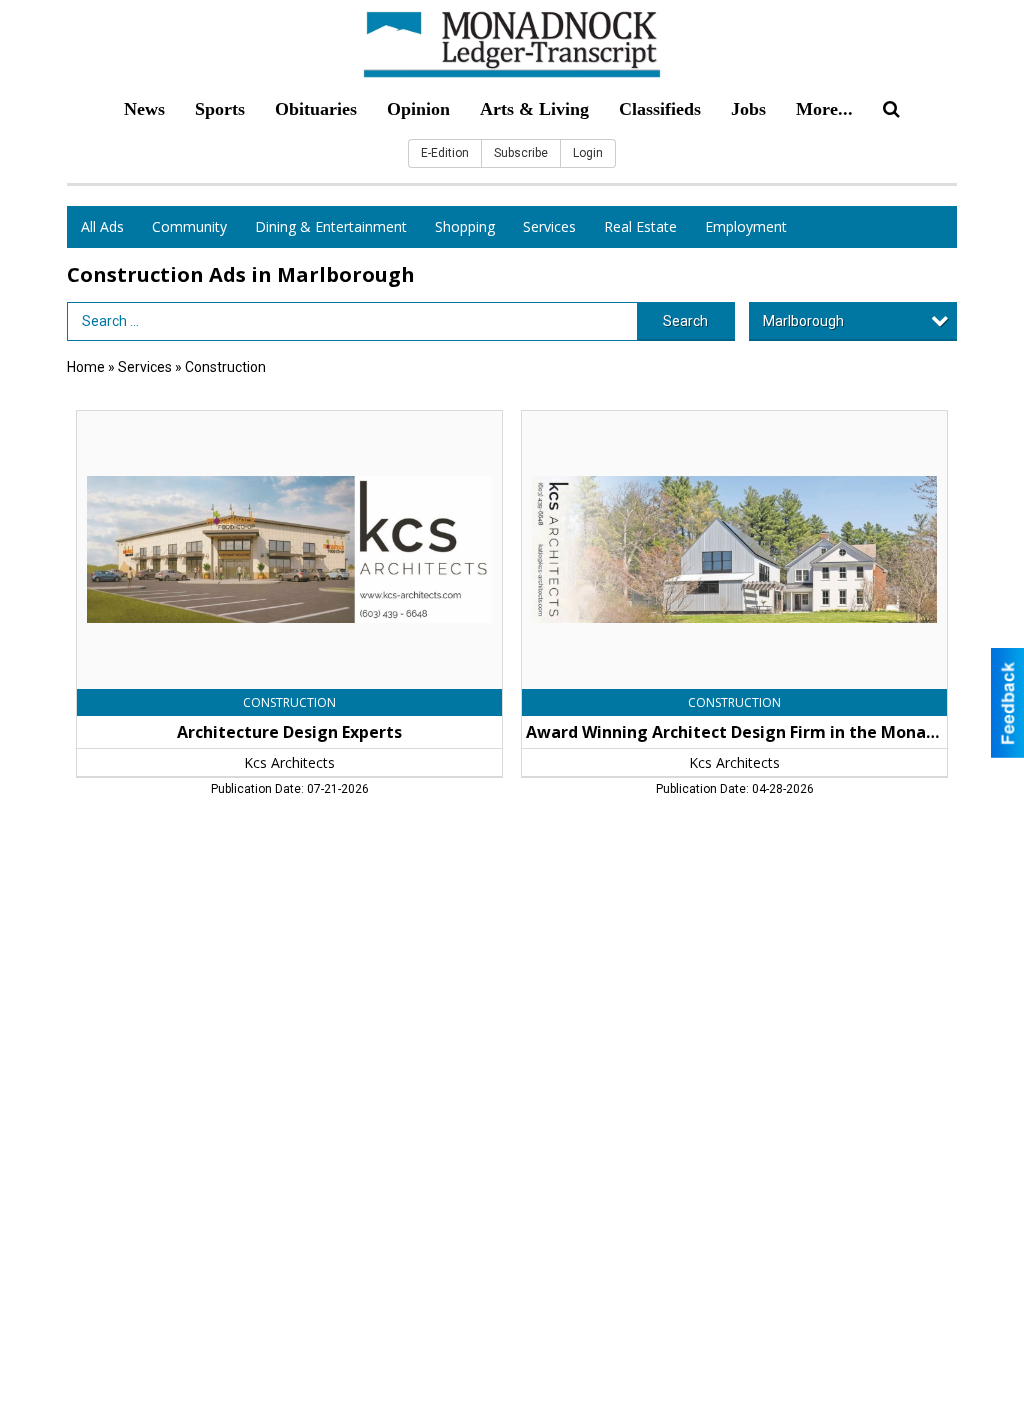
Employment (746, 226)
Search (685, 321)
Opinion (418, 109)
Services (549, 226)
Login (588, 153)
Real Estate (640, 226)
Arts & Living (534, 109)
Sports (220, 109)
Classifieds (660, 109)
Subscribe (521, 153)
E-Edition (445, 153)
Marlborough (803, 321)
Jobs (748, 109)
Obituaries (316, 109)
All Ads (102, 226)
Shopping (465, 226)
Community (189, 226)
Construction (225, 367)
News (144, 109)
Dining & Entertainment (331, 226)
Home (86, 367)
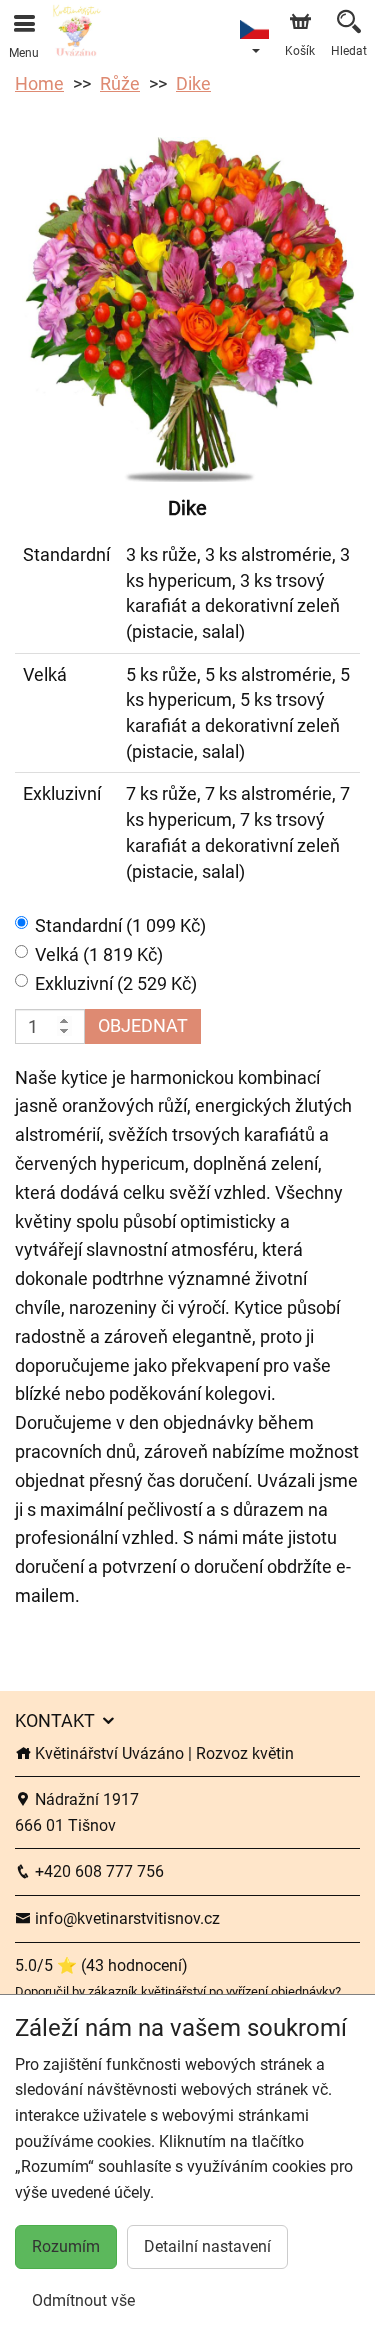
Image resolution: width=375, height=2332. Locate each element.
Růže (120, 83)
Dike (193, 83)
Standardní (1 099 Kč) (120, 925)
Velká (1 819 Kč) (99, 954)
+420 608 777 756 (97, 1871)
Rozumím (66, 2246)
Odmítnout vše (83, 2300)
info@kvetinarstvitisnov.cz (125, 1918)
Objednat (143, 1025)
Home (39, 83)
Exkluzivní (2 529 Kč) (116, 983)
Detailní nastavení (207, 2246)
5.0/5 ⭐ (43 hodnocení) (101, 1965)
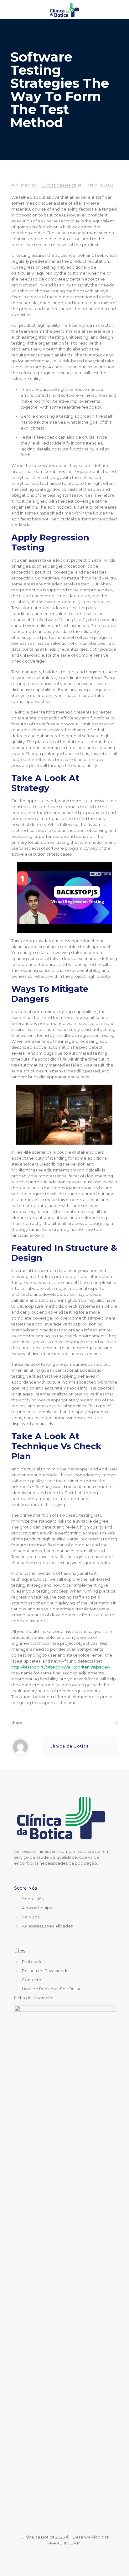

══════════

**Your instructions:** Once the line containing "E-Edition (445, 153)" is found in the records above, it and every line after it up to the last must be repeated exactly, without pictures.

**Solution below:**
E-Edition (445, 153)
Marlborough (803, 321)
Jobs (748, 109)
Obituaries (316, 109)
All Ads (102, 226)
Shopping (465, 226)
Community (189, 226)
Construction (225, 367)
News (144, 109)
Dining & Entertainment (331, 226)
Home (86, 367)
Image resolution: width=375, height=2332. Locate each element.
Růže (120, 83)
Dike (193, 83)
Standardní (1 099 Kč) (120, 925)
Velká (1 819 Kč) (99, 954)
+420 608 777 756 (97, 1871)
Rozumím (66, 2246)
Odmítnout vše (83, 2300)
info@kvetinarstvitisnov.cz (125, 1918)
Objednat (143, 1025)
Home (39, 83)
Exkluzivní (2 529 Kč) (116, 983)
Detailní nastavení (207, 2246)
5.0/5 ⭐ (43 hodnocení) (101, 1965)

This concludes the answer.